Seit Donnerstag läuft die Leipziger Buchmesse, das Frühjahrsereignis der Literaturszene. 2000 Aussteller aus 29 Ländern sind dabei. Darunter ist auch das Leipziger Literaturinstitut. Dessen Studierende haben unter dem Titel "Tippgemeinschaft" pünktlich zur Messe eine Anthologie mit eigenen Werken herausgebracht.

Von Carsten Heckmann |
    Brockhaus auf der einen Seite, das Statistische Bundesamt auf der anderen. Dazwischen die Universität Leipzig mit ihrem Literaturinstitut. Es ist schon eine ungewöhnliche Mischung, auf die der Buchmesse-Besucher hier in Halle 3 trifft. Und am Stand des Literaturinstituts findet er dann auch noch ein ungewöhnliches Buch. "Tippgemeinschaft" steht drauf und studentische Texte sind drin. Eine Art Werkschau, aber irgendwie doch etwas anderes, meint der derzeitige Institutsleiter, der Schriftsteller Hans-Ulrich Treichel:

    Werkschau nicht insofern, dass da jetzt vollständige große Werke präsentiert werden, sondern ein Werkstatteinblick, so würde ich das eigentlich betrachten. Es sind laufende Arbeitsprozesse und die Leute haben Texte herausgerückt, mit denen sie vielleicht gerade befasst sind. Mit dem vollen Risiko, dass das auch mal daneben gehen kann und dass das nicht alles in Marmor gemeißelt sein muss. Aber es soll natürlich jetzt auch schon Bestand haben. Es sollen schon Texte sein, die es auch wert sind, in so einer Anthologie gedruckt zu sein.

    45 der derzeit 65 Studierenden des Instituts haben Texte für das zehn Euro teure Taschenbuch beigesteuert. Es sind vor allem Prosa-Werke, Kurzgeschichten und Roman-Auszüge, aber auch Gedichte und sogar zwei szenische Texte auf den 264 Seiten versammelt. Die Anthologie ist die zweite ihrer Art, zur Buchmesse 2003 gab's die Premiere. Auch diesmal haben die Studierenden bis zum Schluss alle Fäden in der Hand behalten, vom Lektorat über das Layout bis hin zur Organisation von Satz und Druck. Vor allem der 24-jährige Claudius Nießen hat sich um das Buch verdient gemacht. Er sieht das Ganze auch als Weiterbildung:

    Jetzt weiß ich, wie man an Großhändler herantritt, jetzt weiß ich, wie man ein Buch verkauft, wie das mit dem Vertrieb funktioniert. Also: Man lernt auch viel auf verlegerischer Seite und das macht natürlich auch besonders Spaß.

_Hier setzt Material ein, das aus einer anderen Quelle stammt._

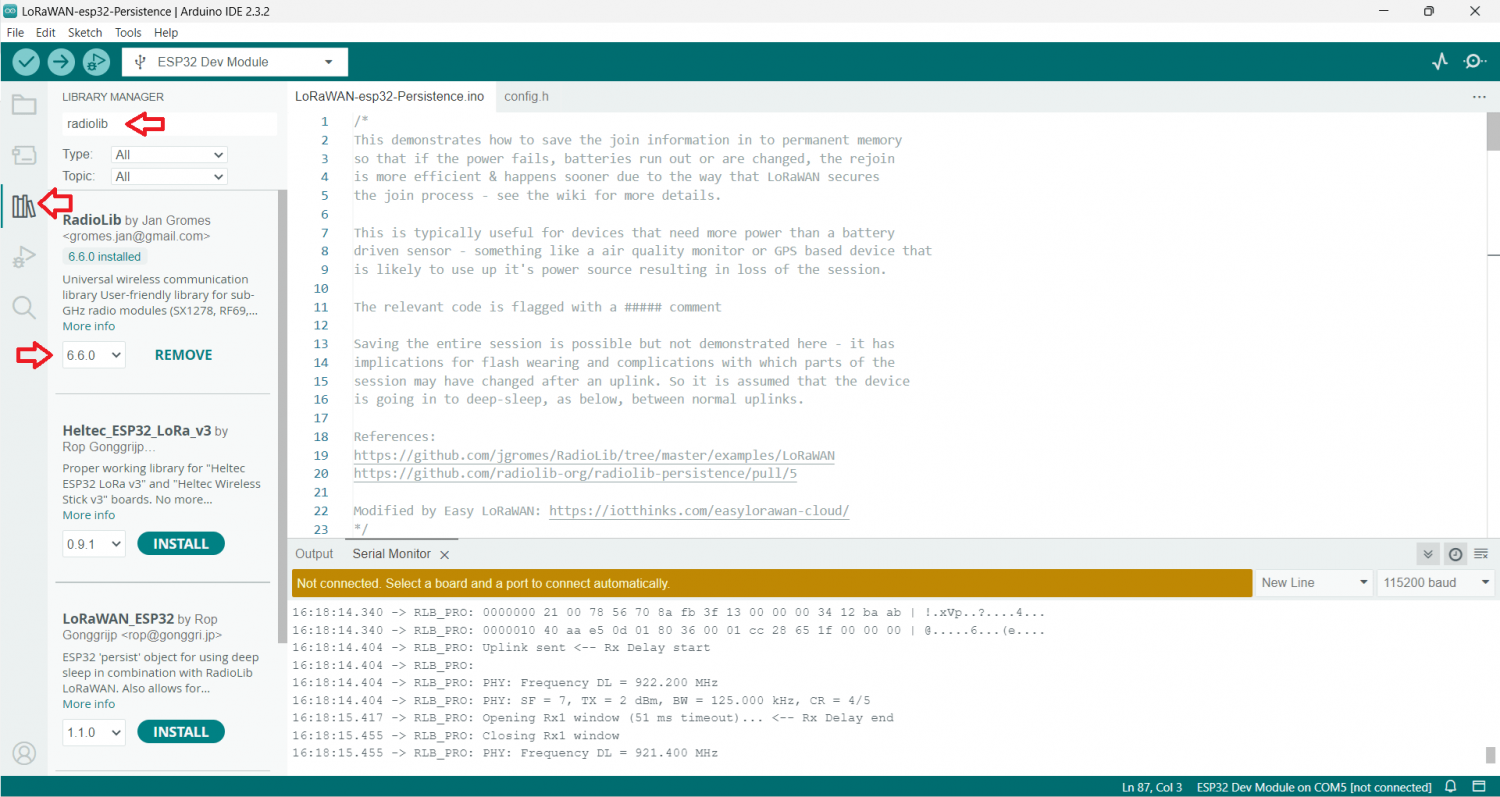Screen dimensions: 1500x797
Task: Toggle autoscroll in the Serial Monitor
Action: [1428, 554]
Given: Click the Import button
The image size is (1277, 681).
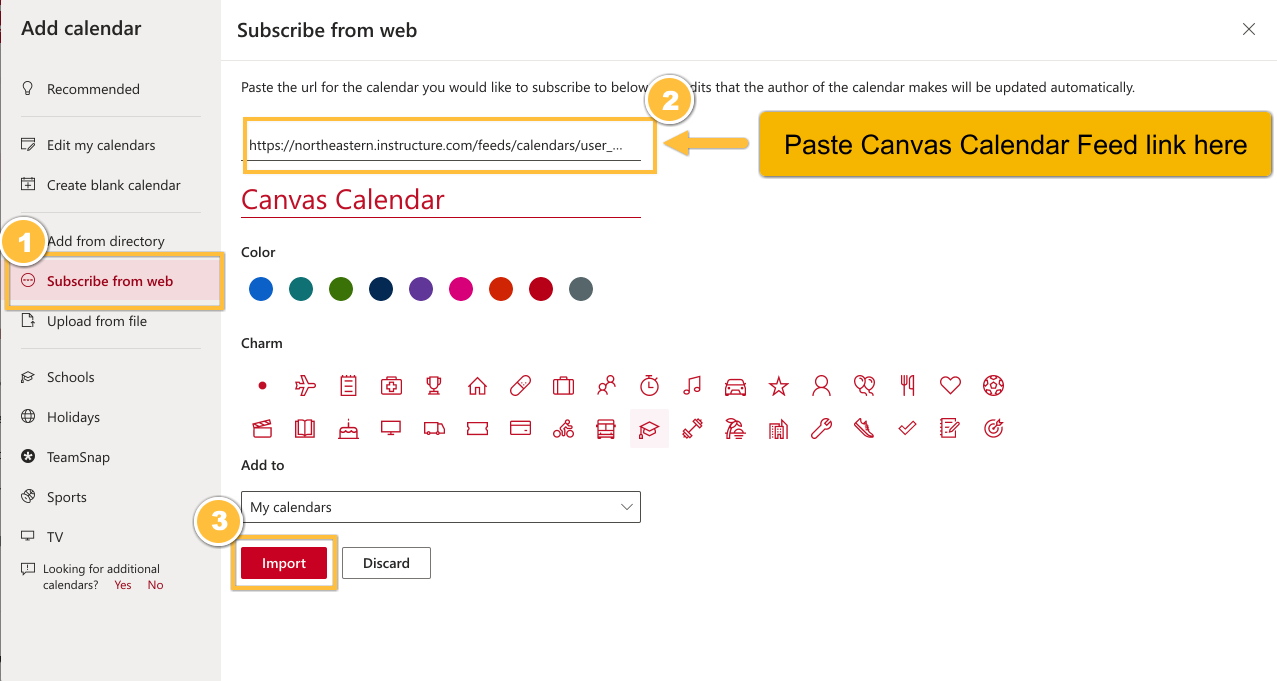Looking at the screenshot, I should pos(284,562).
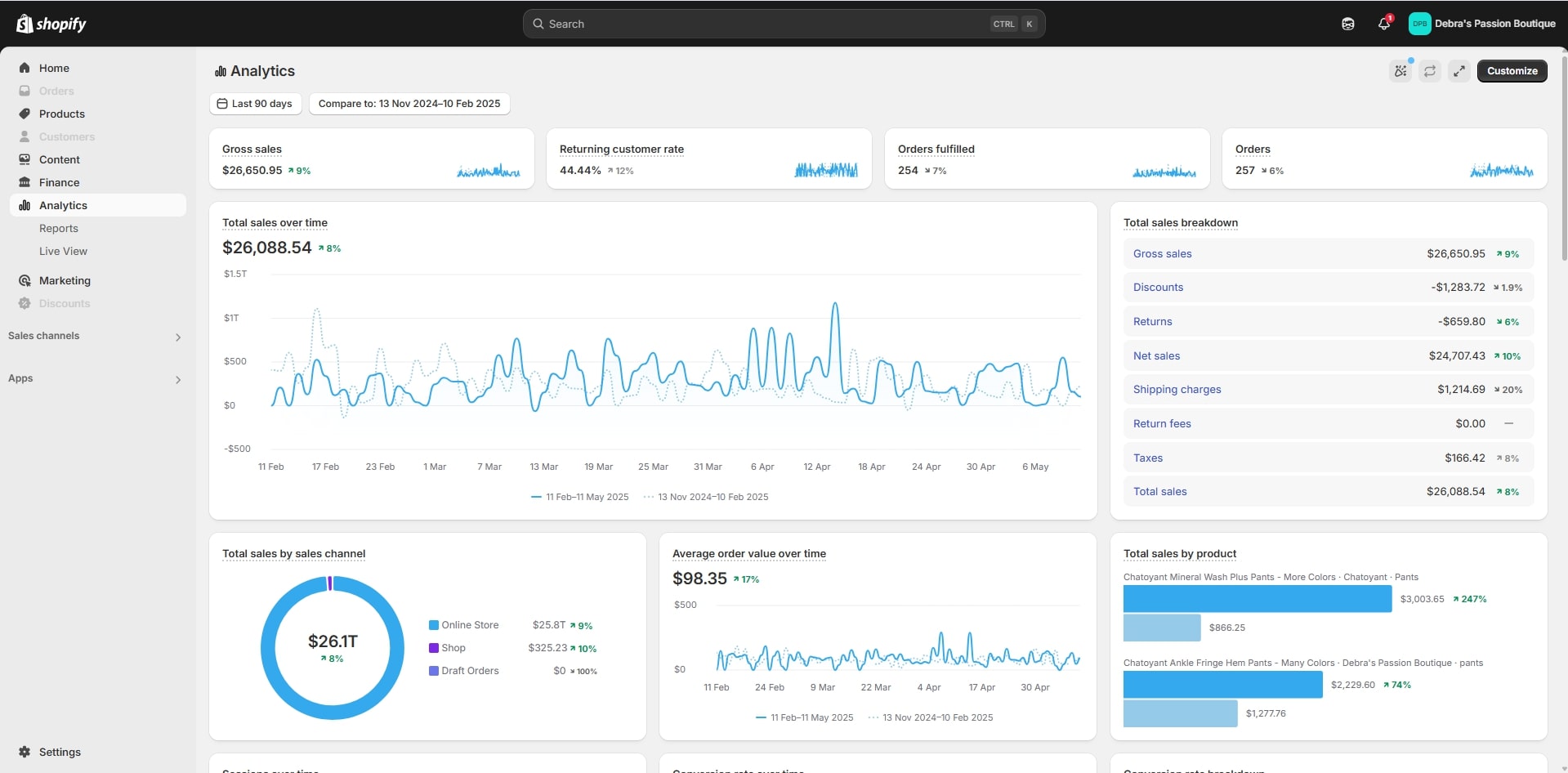Click the Home house icon in the sidebar

point(25,68)
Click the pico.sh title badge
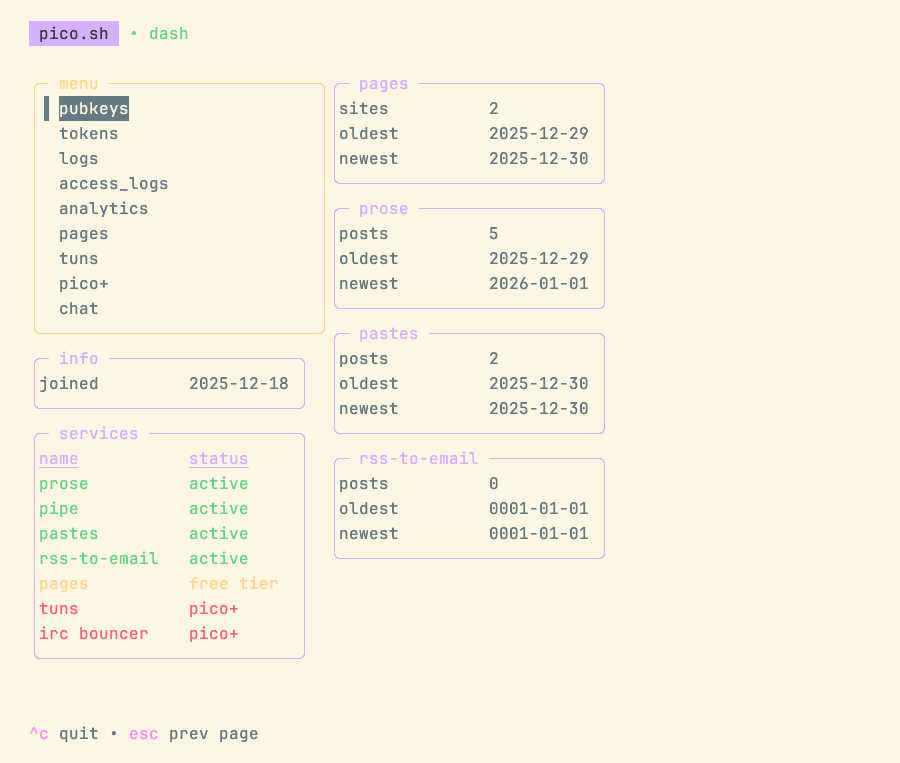The width and height of the screenshot is (900, 763). pos(73,33)
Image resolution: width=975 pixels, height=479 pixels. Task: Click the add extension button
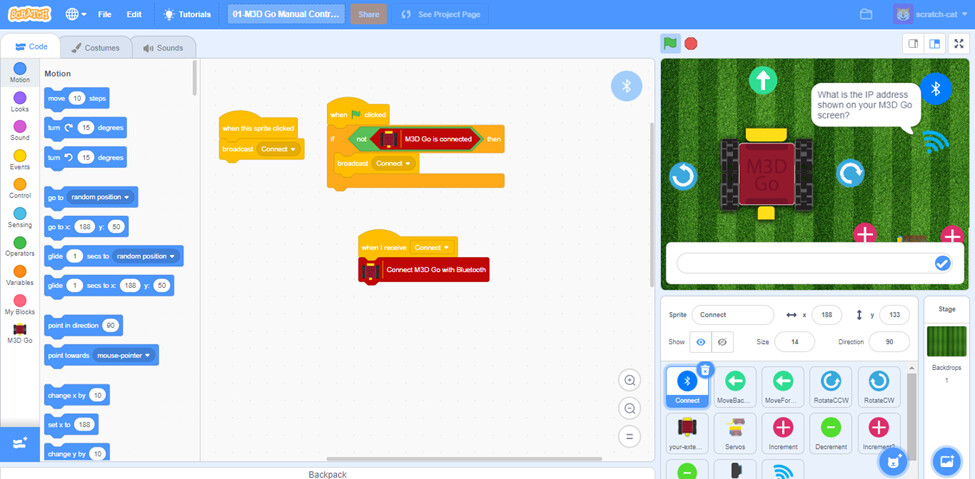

    Jetzt sitzt Nießen am Messestand auf einem Hocker und wirbt fleißig für das fertige Buch. Hinter ihm ein Plakat, das die herrschaftliche Institutsvilla im Leipziger Musikviertel zeigt, vor ihm reges Messetreiben. Und Herausgeber Nießen genießt die Situation:

    Buchmesse macht auf jeden Fall Spaß, mit allem, was dort funktioniert, was gemacht werden muss, mit der Buchpräsentation, mit den Lesungen, und auch natürlich mit dem Dienst hier am Stand, mit den Leuten zu reden, die vorbei kommen und Informationen haben wollen... und natürlich diese Hektik oder diese Atmosphäre - das ist irgendwie was Besonderes!

    Man merkt: Hier findet einer Gefallen am Literaturbetrieb. Ganz anders als seine Kommilitonin Melanie Arns, die in Ihrem Buch-Beitrag schreibt: "Lieber Literaturbetrieb, ich habe Angst vor dir!" Derartige Selbstreflexionen sind ein beliebtes Motiv der angehenden Diplom-Schriftsteller. Obwohl man mit Verallgemeinerungen wirklich vorsichtig sein muss. Die Texte sind einfach zu verschieden. Es sind eben ganz unterschiedliche Charaktere, die hinter den Werken stecken. Dementsprechend macht sich Professor Treichel so seine eigenen Gedanken zum Titel der Anthologie:

    Also Tippgemeinschaft kommt glaube ich vom Lottospielen, wo man sich zusammentut, um dann den Hauptgewinn zu erzielen. Man muss es vielleicht ein bisschen dialektisch verstehen: Einerseits sind Schreibende immer Individualisten, Einzelgänger, Autisten, wie immer man das sehen will.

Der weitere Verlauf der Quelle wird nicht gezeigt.